Supplied data:
⟨
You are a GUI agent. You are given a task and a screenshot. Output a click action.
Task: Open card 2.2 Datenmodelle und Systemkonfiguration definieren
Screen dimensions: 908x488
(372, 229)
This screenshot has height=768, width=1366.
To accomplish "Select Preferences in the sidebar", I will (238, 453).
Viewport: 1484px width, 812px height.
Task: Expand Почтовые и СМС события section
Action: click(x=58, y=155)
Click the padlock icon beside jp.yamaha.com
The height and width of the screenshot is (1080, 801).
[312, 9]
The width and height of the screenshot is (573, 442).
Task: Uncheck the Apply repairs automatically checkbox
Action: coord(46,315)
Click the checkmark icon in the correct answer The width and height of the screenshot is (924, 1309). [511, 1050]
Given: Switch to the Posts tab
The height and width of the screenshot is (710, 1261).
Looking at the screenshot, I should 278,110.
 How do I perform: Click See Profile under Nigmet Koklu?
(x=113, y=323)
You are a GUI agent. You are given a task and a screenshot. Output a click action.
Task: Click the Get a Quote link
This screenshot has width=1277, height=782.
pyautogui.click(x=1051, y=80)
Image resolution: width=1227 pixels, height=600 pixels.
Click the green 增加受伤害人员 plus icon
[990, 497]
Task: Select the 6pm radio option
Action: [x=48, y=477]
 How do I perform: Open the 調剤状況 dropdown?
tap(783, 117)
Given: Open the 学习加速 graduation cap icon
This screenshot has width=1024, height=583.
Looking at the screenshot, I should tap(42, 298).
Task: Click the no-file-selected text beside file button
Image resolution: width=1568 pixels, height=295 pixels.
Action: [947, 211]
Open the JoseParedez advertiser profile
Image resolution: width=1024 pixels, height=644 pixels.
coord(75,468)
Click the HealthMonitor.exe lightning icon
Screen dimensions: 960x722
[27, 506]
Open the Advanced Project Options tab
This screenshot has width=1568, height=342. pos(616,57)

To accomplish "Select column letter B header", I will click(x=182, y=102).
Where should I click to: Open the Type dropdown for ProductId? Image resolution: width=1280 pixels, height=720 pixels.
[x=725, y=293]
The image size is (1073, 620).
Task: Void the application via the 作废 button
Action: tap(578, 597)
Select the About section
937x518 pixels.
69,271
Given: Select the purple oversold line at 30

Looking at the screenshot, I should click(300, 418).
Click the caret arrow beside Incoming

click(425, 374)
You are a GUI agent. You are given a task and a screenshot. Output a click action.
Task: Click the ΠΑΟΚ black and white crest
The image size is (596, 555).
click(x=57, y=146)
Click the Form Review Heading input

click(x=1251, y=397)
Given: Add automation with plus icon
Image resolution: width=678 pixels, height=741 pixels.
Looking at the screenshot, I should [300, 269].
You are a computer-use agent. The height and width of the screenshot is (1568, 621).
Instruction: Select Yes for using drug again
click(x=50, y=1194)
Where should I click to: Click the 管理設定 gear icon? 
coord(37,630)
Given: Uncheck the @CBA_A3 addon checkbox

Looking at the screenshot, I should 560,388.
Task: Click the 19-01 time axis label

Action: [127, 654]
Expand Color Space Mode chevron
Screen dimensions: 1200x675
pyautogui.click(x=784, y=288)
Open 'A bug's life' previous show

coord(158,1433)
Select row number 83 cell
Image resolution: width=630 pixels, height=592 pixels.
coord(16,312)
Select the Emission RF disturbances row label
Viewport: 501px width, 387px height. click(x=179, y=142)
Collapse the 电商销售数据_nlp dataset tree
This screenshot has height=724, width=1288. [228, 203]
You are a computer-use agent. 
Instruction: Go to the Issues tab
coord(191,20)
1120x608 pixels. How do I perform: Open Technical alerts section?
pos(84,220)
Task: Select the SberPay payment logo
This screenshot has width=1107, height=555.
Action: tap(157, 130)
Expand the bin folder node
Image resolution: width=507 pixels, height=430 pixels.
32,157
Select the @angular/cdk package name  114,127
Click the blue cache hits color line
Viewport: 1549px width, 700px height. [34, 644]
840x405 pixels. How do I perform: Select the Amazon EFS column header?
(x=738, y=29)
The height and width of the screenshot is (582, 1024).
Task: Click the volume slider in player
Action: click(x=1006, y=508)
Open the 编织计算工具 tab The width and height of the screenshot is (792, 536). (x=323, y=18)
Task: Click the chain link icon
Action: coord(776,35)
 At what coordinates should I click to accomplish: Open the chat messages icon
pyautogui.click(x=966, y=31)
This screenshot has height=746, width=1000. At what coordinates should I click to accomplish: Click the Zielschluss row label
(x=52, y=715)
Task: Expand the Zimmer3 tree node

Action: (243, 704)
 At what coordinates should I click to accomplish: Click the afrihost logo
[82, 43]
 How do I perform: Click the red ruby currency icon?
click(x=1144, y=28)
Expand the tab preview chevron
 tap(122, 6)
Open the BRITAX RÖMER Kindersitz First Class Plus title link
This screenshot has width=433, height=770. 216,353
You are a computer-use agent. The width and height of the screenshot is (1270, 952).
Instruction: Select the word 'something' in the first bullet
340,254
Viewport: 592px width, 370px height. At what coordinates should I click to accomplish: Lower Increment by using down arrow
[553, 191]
⟩
Activity: Reproduce the listing above word for word.

Answer for this exercise:
You are a GUI agent. You are given a task and a screenshot. Output a click action.
Task: Open card 2.2 Datenmodelle und Systemkonfiguration definieren
Screen dimensions: 908x488
(372, 229)
This screenshot has height=768, width=1366.
To accomplish "Select Preferences in the sidebar", I will (238, 453).
Viewport: 1484px width, 812px height.
Task: Expand Почтовые и СМС события section
Action: click(x=58, y=155)
Click the padlock icon beside jp.yamaha.com
The height and width of the screenshot is (1080, 801).
[312, 9]
The width and height of the screenshot is (573, 442).
Task: Uncheck the Apply repairs automatically checkbox
Action: coord(46,315)
Click the checkmark icon in the correct answer The width and height of the screenshot is (924, 1309). [511, 1050]
Given: Switch to the Posts tab
The height and width of the screenshot is (710, 1261).
Looking at the screenshot, I should 278,110.
 How do I perform: Click See Profile under Nigmet Koklu?
(x=113, y=323)
You are a GUI agent. You are given a task and a screenshot. Output a click action.
Task: Click the Get a Quote link
This screenshot has width=1277, height=782.
pyautogui.click(x=1051, y=80)
Image resolution: width=1227 pixels, height=600 pixels.
Click the green 增加受伤害人员 plus icon
[990, 497]
Task: Select the 6pm radio option
Action: [x=48, y=477]
 How do I perform: Open the 調剤状況 dropdown?
tap(783, 117)
Given: Open the 学习加速 graduation cap icon
This screenshot has width=1024, height=583.
Looking at the screenshot, I should tap(42, 298).
Task: Click the no-file-selected text beside file button
Image resolution: width=1568 pixels, height=295 pixels.
Action: [947, 211]
Open the JoseParedez advertiser profile
Image resolution: width=1024 pixels, height=644 pixels.
coord(75,468)
Click the HealthMonitor.exe lightning icon
Screen dimensions: 960x722
[27, 506]
Open the Advanced Project Options tab
This screenshot has width=1568, height=342. pos(616,57)

To accomplish "Select column letter B header", I will click(x=182, y=102).
Where should I click to: Open the Type dropdown for ProductId? Image resolution: width=1280 pixels, height=720 pixels.
[x=725, y=293]
The image size is (1073, 620).
Task: Void the application via the 作废 button
Action: tap(578, 597)
Select the About section
937x518 pixels.
69,271
Given: Select the purple oversold line at 30

Looking at the screenshot, I should click(300, 418).
Click the caret arrow beside Incoming

click(425, 374)
You are a GUI agent. You are given a task and a screenshot. Output a click action.
Task: Click the ΠΑΟΚ black and white crest
The image size is (596, 555).
click(x=57, y=146)
Click the Form Review Heading input

click(x=1251, y=397)
Given: Add automation with plus icon
Image resolution: width=678 pixels, height=741 pixels.
Looking at the screenshot, I should [300, 269].
You are a computer-use agent. The height and width of the screenshot is (1568, 621).
Instruction: Select Yes for using drug again
click(x=50, y=1194)
Where should I click to: Click the 管理設定 gear icon? 
coord(37,630)
Given: Uncheck the @CBA_A3 addon checkbox

Looking at the screenshot, I should 560,388.
Task: Click the 19-01 time axis label

Action: [127, 654]
Expand Color Space Mode chevron
Screen dimensions: 1200x675
pyautogui.click(x=784, y=288)
Open 'A bug's life' previous show

coord(158,1433)
Select row number 83 cell
Image resolution: width=630 pixels, height=592 pixels.
coord(16,312)
Select the Emission RF disturbances row label
Viewport: 501px width, 387px height. click(x=179, y=142)
Collapse the 电商销售数据_nlp dataset tree
This screenshot has height=724, width=1288. [228, 203]
You are a computer-use agent. 
Instruction: Go to the Issues tab
coord(191,20)
1120x608 pixels. How do I perform: Open Technical alerts section?
pos(84,220)
Task: Select the SberPay payment logo
This screenshot has width=1107, height=555.
Action: tap(157, 130)
Expand the bin folder node
Image resolution: width=507 pixels, height=430 pixels.
32,157
Select the @angular/cdk package name  114,127
Click the blue cache hits color line
Viewport: 1549px width, 700px height. [34, 644]
840x405 pixels. How do I perform: Select the Amazon EFS column header?
(x=738, y=29)
The height and width of the screenshot is (582, 1024).
Task: Click the volume slider in player
Action: click(x=1006, y=508)
Open the 编织计算工具 tab The width and height of the screenshot is (792, 536). (x=323, y=18)
Task: Click the chain link icon
Action: coord(776,35)
 At what coordinates should I click to accomplish: Open the chat messages icon
pyautogui.click(x=966, y=31)
This screenshot has height=746, width=1000. At what coordinates should I click to accomplish: Click the Zielschluss row label
(x=52, y=715)
Task: Expand the Zimmer3 tree node

Action: (243, 704)
 At what coordinates should I click to accomplish: Click the afrihost logo
[82, 43]
 How do I perform: Click the red ruby currency icon?
click(x=1144, y=28)
Expand the tab preview chevron
 tap(122, 6)
Open the BRITAX RÖMER Kindersitz First Class Plus title link
This screenshot has width=433, height=770. 216,353
You are a computer-use agent. The width and height of the screenshot is (1270, 952).
Instruction: Select the word 'something' in the first bullet
340,254
Viewport: 592px width, 370px height. At what coordinates should I click to accomplish: Lower Increment by using down arrow
[553, 191]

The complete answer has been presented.